Debt limit standoff deepens: US faces critical June 15 payment deadline

Credit rating agency Moody’s on Thursday said that the US must make its mid-June interest payments to preserve its highest investment grade rating at AAA grade.

“That’s a really important date for us,” William Foster, a senior vice president at Moody’s told Bloomberg, referring to the June 15 debt payment due date. But Foster emphasised that Moody’s does expect the White House and the US Congress to strike a deal to raise or suspend the debt limit.
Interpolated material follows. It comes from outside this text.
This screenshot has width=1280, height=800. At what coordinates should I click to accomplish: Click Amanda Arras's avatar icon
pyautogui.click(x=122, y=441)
Any downgrade in the credit ratings of sovereign debt will not just harm investor confidence but also reduce the United States’ ability to attract capital for fueling economic growth. 

However, Moody’s warning is not good news for the world’s largest economy, where negotiations for a debt limit deal shows no clear progress. If a deal is not reached by the end of this month, the United States will start running out of funds to pay for its obligations. 
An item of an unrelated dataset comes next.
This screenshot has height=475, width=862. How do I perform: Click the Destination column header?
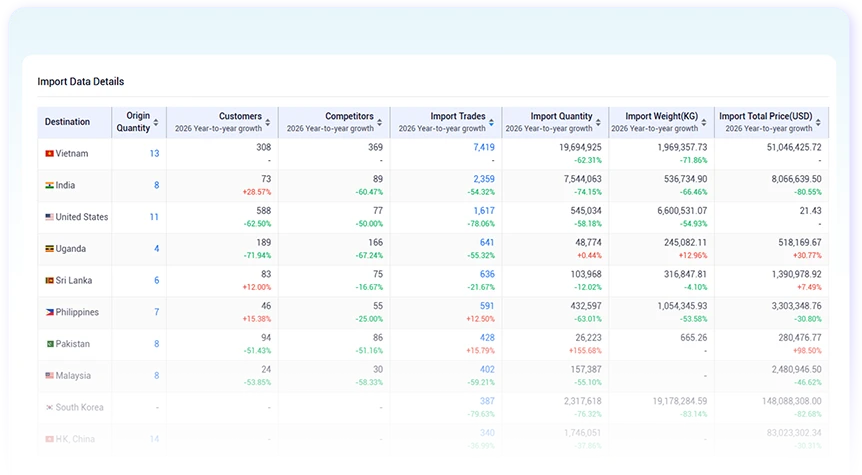67,122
About $2 billion in interest payments are due to the the US treasury on June 15. However, US Treasury Secretary Janet Yellen has said that the odds of reaching June 15th, while being able to pay all of our bills, is quite low.

Moody’s reminder comes just days after another credit rating agency Fitch warned of a potential downgrade of United States’ sovereign debt if a deal is not sealed by May-end. 
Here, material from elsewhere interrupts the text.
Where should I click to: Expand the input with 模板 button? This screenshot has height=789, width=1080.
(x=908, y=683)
Debt limit deadlock continues

One of the top negotiators has claimed that Republican and White House disagreements are narrowing over extending the US debt ceiling. But the negotiator added that they have still not achieved a deal to prevent a looming default.

Another Republican leader, Kevin Mccarthy, told reporters that the teams have made “some progress” towards a deal. “I don’t think everybody is going to be happy at the end of the day. That’s not how this system works,” Mccarthy said.  

While the White House and the US Treasury believe that Fitch’s warning underscored the urgency of reaching a speedy resolution to the standoff, Mccarthy has argued that negotiators do not need credit ratings agency to remind them of the importance of concluding a deal.

With June 1 just a week away, any deal will need speedy action in both chambers of the US Congress to reach president Joe Biden’s desk in time.